Please reproduce the lines below verbatim, beginning with the line containing "This screenshot has height=954, width=1696." and continuing through the line containing "center [1529, 13].", and nothing else.

— Start of SUPPLIED RECORDS —

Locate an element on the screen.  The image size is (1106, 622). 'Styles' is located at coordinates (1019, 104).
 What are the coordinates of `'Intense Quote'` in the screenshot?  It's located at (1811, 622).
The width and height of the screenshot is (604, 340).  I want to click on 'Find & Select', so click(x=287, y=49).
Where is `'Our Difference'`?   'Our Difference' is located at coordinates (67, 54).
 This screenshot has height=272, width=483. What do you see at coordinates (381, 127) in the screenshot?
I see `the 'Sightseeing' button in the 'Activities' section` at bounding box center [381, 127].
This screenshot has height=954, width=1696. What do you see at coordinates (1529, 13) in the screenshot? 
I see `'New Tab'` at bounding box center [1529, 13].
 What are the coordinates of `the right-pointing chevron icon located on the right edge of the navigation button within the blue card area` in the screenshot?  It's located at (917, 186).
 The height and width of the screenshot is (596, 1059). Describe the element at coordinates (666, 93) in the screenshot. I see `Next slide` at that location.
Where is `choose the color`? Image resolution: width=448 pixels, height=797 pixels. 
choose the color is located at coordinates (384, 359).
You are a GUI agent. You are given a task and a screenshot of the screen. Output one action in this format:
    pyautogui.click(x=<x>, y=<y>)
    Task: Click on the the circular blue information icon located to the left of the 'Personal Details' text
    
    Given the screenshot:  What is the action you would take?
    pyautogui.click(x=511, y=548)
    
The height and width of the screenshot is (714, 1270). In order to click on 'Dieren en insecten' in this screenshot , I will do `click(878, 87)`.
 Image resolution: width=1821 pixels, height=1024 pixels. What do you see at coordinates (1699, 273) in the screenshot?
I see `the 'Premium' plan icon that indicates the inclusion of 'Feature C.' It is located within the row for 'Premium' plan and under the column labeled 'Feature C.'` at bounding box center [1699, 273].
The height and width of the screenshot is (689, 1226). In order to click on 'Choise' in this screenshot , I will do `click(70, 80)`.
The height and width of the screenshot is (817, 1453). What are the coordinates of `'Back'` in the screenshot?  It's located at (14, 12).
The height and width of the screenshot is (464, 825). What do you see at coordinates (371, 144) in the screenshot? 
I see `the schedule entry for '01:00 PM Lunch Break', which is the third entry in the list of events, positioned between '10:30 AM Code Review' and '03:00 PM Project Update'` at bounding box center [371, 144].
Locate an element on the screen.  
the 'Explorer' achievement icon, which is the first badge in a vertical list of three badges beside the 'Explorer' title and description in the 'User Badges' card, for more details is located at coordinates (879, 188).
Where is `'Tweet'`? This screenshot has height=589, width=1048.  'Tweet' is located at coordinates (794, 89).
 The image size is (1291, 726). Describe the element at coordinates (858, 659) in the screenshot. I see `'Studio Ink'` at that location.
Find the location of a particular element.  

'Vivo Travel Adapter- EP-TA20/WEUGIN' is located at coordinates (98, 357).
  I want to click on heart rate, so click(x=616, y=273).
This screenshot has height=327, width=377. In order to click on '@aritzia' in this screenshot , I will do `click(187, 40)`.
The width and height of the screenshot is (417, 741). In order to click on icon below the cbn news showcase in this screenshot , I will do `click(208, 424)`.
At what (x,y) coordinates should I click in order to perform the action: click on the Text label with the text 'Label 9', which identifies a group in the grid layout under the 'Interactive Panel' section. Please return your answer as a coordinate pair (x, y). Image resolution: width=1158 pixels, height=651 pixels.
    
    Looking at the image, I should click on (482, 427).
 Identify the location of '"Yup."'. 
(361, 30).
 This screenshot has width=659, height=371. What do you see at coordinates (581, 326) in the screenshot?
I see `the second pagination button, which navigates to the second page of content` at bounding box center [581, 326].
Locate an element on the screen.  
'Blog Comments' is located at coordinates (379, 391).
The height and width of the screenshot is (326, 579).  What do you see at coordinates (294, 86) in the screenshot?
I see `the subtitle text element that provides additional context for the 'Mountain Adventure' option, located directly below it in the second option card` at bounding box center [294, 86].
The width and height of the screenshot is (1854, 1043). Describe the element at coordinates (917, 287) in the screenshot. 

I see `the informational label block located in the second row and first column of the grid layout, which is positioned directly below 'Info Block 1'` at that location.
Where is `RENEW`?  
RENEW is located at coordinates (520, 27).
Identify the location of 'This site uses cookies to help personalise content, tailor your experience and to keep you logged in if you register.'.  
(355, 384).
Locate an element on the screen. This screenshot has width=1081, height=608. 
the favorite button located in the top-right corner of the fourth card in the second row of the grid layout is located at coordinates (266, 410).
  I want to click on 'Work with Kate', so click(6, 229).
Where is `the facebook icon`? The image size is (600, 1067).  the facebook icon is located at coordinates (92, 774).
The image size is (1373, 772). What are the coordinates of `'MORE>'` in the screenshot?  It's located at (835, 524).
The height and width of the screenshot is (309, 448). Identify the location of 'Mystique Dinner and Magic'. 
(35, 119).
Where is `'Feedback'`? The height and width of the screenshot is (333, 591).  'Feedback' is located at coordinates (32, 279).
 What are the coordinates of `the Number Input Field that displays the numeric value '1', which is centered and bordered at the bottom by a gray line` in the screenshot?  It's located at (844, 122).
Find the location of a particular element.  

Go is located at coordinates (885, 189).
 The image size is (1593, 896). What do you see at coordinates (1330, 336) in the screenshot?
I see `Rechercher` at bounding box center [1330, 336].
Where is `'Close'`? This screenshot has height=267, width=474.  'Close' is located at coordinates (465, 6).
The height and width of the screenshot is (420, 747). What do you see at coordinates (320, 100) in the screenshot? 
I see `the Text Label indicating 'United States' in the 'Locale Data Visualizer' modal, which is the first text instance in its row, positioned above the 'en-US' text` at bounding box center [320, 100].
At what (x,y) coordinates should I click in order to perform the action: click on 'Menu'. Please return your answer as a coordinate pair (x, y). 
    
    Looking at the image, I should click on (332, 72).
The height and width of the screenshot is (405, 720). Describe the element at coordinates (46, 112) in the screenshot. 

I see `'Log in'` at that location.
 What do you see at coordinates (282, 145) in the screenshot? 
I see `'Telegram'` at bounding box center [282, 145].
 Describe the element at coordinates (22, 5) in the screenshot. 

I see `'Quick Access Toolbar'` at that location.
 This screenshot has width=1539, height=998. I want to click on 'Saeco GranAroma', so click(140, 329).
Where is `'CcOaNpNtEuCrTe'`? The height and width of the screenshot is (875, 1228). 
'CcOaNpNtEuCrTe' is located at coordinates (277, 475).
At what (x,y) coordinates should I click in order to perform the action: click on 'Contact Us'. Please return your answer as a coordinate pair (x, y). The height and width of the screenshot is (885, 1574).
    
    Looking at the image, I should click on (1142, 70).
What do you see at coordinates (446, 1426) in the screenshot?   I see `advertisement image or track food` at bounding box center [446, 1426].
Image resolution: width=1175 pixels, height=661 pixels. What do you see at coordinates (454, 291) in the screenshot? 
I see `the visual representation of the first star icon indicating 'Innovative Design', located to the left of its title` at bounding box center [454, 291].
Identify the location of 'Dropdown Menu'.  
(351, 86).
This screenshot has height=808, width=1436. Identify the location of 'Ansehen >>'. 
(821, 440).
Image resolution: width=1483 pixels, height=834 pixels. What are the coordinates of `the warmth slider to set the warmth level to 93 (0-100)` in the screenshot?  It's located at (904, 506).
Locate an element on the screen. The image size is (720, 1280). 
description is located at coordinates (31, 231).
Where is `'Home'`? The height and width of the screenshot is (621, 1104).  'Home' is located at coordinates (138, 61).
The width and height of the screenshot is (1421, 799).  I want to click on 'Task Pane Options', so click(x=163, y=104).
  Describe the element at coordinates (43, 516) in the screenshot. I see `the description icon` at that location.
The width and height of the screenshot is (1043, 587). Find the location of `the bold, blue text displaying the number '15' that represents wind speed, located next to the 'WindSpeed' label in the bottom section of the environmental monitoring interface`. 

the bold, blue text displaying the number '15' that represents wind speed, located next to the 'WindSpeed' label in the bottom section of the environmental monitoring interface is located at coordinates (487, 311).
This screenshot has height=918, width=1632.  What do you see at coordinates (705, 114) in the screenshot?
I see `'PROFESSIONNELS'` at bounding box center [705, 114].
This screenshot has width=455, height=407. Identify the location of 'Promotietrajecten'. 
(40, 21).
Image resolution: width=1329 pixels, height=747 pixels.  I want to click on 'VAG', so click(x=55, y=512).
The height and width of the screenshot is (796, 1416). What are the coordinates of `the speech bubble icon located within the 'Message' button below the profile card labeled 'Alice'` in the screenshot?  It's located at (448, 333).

— End of SUPPLIED RECORDS —

RESPONSE BELOW:
This screenshot has height=954, width=1696. What do you see at coordinates (1529, 13) in the screenshot? 
I see `'New Tab'` at bounding box center [1529, 13].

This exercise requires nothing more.